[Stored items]
════════════════════

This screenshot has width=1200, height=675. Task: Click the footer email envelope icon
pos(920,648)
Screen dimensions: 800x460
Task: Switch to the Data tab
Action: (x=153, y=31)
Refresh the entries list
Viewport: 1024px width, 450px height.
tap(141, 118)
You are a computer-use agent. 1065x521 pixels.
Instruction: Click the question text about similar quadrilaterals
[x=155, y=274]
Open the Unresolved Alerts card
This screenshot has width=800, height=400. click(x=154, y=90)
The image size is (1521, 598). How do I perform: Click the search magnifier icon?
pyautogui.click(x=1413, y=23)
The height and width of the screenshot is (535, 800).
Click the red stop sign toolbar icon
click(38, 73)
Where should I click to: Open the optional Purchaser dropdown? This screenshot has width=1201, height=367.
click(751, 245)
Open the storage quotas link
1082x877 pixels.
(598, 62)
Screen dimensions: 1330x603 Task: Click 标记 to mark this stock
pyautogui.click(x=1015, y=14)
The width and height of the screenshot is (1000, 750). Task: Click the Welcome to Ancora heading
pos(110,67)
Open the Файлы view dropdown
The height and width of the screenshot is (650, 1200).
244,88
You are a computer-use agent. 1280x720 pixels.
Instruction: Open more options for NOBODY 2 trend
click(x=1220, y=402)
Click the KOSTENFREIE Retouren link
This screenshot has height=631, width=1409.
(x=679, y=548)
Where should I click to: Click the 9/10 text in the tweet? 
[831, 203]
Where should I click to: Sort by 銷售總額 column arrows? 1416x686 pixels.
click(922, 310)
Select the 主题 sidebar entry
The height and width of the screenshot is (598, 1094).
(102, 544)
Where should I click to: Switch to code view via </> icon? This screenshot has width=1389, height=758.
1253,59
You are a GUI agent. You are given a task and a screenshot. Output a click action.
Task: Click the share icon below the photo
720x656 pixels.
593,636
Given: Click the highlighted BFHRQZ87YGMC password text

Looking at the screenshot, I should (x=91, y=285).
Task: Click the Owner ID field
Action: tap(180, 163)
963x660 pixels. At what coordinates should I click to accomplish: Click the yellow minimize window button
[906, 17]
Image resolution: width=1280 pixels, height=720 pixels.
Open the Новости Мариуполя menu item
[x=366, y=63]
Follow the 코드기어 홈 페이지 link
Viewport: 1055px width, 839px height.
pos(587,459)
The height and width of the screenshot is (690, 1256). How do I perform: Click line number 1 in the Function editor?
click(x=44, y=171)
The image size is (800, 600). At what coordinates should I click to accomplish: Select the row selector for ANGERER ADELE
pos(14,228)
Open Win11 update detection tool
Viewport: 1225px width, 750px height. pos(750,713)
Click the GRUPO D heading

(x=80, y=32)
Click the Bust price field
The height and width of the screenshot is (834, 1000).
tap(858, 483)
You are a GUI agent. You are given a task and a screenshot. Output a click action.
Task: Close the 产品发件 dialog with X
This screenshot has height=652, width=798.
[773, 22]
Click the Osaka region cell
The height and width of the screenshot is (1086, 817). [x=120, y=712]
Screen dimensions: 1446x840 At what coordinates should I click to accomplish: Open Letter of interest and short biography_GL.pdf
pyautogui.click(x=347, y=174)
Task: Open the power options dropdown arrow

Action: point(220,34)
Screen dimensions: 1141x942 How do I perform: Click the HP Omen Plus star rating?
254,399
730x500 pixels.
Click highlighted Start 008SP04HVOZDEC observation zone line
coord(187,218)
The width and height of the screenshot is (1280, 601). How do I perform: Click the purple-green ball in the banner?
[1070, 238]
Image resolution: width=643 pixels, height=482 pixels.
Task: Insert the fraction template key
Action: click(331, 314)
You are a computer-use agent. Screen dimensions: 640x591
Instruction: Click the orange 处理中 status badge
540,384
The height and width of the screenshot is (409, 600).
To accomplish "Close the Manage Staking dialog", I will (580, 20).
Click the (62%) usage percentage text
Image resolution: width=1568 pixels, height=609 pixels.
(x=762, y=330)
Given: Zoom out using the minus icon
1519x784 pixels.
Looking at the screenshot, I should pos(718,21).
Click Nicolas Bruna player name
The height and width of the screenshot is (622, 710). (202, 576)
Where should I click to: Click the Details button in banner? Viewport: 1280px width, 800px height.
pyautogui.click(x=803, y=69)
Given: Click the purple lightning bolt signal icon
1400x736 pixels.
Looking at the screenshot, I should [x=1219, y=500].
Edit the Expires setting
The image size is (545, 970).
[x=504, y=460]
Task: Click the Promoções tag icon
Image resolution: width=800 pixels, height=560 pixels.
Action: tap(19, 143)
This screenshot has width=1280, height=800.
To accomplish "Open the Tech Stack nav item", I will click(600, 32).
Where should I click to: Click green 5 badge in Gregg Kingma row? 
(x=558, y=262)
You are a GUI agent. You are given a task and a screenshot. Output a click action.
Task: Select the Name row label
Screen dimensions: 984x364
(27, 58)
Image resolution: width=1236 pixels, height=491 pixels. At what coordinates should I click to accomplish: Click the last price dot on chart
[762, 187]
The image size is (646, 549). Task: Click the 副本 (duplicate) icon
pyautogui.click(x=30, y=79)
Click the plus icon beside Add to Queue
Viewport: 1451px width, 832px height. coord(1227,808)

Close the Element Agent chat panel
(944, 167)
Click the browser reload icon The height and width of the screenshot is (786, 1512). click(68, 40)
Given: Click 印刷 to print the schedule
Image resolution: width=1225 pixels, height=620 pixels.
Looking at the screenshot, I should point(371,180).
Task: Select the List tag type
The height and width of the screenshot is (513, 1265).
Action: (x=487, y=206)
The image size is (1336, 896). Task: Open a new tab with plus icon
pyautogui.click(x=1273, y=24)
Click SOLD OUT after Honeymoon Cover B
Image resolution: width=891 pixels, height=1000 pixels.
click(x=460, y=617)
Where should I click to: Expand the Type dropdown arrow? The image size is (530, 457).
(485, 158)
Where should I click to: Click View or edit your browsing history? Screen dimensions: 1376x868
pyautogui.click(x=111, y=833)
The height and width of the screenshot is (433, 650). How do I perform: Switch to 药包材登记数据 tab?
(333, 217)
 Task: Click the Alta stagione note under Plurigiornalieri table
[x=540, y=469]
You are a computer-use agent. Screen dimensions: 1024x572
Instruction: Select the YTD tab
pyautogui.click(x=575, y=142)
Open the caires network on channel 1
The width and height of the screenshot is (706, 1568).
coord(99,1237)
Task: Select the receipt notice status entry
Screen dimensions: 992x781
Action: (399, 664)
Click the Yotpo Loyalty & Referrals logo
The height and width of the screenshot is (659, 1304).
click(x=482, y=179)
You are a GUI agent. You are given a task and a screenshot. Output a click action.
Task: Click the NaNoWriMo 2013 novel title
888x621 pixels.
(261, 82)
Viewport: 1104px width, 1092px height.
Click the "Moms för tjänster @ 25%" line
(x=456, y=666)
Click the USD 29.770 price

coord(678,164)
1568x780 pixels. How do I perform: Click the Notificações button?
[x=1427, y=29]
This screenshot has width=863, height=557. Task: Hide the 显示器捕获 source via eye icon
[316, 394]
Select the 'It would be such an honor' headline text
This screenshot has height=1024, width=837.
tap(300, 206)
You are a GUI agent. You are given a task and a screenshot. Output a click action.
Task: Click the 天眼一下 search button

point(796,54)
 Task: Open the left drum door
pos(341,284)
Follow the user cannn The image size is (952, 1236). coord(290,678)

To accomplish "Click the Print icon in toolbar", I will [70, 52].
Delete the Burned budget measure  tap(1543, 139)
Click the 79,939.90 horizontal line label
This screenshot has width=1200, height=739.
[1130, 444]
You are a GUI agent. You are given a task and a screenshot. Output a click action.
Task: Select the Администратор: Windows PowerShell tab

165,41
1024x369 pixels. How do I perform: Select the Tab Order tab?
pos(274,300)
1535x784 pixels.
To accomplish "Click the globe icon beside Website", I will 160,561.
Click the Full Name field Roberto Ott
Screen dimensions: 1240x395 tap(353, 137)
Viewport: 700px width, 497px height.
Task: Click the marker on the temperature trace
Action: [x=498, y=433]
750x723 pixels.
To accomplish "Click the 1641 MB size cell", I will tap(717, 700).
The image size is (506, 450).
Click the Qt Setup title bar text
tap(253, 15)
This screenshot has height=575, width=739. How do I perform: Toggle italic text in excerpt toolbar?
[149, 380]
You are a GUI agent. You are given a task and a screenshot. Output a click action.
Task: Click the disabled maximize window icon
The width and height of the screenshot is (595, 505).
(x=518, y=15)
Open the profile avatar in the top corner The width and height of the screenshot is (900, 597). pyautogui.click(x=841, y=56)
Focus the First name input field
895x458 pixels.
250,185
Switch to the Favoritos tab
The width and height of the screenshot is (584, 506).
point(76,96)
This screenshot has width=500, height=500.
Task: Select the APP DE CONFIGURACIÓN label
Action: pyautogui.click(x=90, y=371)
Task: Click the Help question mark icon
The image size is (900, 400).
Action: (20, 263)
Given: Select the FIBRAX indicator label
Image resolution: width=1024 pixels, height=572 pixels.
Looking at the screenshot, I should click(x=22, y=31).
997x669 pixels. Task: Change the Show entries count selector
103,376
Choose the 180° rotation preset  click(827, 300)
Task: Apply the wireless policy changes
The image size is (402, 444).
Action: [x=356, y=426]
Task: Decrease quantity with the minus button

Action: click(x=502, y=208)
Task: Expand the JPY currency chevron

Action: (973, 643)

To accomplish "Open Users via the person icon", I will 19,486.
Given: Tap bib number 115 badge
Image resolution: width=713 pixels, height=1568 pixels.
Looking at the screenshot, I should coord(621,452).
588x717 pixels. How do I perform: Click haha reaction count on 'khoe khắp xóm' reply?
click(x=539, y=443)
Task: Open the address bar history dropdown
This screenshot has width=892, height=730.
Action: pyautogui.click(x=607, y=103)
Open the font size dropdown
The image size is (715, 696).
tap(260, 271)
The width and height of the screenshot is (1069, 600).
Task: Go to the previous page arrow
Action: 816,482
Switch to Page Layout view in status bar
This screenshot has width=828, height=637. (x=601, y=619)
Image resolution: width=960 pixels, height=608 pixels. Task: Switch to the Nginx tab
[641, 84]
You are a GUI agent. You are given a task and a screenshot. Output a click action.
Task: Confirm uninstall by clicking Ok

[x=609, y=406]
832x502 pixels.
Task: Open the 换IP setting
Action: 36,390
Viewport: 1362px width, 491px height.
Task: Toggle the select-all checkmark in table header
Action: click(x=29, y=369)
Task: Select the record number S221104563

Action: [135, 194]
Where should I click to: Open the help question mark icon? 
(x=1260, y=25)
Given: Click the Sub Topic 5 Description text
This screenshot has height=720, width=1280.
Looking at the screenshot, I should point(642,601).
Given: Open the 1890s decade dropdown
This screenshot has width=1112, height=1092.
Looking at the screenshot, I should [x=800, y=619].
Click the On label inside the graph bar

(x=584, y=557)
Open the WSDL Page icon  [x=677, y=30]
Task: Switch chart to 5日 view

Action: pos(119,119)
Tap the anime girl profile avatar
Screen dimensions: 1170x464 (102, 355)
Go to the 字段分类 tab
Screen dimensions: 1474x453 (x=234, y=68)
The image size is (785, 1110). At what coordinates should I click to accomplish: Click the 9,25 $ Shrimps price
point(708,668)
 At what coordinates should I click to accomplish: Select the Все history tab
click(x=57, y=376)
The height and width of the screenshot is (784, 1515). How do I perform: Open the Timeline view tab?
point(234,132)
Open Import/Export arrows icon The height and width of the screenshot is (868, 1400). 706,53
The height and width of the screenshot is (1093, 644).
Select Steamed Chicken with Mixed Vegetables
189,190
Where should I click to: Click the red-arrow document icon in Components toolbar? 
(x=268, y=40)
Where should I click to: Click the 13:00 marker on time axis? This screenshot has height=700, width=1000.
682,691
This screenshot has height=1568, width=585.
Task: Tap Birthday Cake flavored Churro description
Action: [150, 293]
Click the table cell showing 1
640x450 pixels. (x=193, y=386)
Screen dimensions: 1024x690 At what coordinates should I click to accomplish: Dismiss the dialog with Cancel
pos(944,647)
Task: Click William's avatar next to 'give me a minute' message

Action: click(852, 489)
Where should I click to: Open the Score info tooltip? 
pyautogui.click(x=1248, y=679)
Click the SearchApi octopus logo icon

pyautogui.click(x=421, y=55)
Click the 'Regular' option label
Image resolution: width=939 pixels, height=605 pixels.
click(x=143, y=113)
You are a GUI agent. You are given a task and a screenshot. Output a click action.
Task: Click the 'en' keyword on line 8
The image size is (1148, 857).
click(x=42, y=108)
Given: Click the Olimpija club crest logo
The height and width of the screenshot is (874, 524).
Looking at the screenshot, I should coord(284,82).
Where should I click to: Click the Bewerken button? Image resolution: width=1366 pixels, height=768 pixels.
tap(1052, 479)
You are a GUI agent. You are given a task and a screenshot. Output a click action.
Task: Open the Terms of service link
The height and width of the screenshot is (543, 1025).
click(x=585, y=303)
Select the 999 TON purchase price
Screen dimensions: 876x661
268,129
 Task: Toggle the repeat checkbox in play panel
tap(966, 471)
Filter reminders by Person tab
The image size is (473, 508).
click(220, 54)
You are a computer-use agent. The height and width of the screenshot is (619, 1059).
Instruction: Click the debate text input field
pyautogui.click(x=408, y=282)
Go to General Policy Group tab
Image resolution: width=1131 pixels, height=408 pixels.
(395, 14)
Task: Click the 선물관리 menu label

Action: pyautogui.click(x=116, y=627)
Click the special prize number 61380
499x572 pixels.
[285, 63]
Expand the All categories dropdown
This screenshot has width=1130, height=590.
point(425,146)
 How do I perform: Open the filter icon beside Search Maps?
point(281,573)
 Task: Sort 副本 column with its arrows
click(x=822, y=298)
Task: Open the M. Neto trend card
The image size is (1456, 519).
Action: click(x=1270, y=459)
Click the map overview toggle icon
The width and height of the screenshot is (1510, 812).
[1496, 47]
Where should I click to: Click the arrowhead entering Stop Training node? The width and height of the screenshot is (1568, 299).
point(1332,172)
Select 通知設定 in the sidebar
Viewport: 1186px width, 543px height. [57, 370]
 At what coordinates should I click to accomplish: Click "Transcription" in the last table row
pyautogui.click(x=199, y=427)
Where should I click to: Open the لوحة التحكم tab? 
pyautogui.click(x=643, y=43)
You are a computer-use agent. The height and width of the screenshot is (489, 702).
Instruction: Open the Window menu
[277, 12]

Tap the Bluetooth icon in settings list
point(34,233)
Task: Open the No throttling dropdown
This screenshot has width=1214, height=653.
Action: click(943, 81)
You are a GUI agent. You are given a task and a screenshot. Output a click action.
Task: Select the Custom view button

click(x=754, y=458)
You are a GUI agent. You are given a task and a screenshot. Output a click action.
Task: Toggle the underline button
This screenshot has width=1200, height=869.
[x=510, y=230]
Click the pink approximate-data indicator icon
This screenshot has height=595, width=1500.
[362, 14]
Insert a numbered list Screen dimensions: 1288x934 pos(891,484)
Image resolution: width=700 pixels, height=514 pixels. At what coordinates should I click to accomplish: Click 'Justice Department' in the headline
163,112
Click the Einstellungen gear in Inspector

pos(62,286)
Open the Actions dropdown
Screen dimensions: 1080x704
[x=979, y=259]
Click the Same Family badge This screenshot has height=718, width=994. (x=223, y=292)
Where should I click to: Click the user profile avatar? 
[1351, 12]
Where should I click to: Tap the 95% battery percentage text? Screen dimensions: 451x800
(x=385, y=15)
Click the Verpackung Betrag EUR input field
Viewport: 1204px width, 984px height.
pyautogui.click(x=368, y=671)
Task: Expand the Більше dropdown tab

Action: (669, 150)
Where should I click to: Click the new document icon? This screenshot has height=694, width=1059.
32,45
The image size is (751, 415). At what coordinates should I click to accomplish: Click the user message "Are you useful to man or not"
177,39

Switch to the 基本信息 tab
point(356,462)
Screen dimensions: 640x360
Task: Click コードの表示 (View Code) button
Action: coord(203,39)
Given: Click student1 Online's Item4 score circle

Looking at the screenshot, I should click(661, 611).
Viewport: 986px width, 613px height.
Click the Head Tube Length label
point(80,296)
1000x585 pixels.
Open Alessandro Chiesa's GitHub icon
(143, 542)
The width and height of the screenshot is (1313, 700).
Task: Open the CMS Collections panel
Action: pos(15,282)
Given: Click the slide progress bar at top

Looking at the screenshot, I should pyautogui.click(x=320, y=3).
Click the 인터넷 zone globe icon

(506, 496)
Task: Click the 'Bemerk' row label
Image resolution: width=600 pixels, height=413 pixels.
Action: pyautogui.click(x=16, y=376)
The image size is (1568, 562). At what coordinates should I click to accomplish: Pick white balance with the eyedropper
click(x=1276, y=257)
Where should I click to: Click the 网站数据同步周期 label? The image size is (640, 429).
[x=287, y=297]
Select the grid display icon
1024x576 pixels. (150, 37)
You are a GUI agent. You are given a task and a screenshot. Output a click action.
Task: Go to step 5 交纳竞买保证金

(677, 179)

════════════════════

| Exercise objective |
Which lines of the data contain the string "computer"? Copy each of them.

| Exercise output |
You are a computer-use agent. 1065x521 pixels.
You are a computer-use agent. 1280x720 pixels.
You are a computer-use agent. Screen dimensions: 640x591
You are a computer-use agent. Screen dimensions: 1024x572
You are a computer-use agent. The height and width of the screenshot is (619, 1059).
You are a computer-use agent. The height and width of the screenshot is (489, 702).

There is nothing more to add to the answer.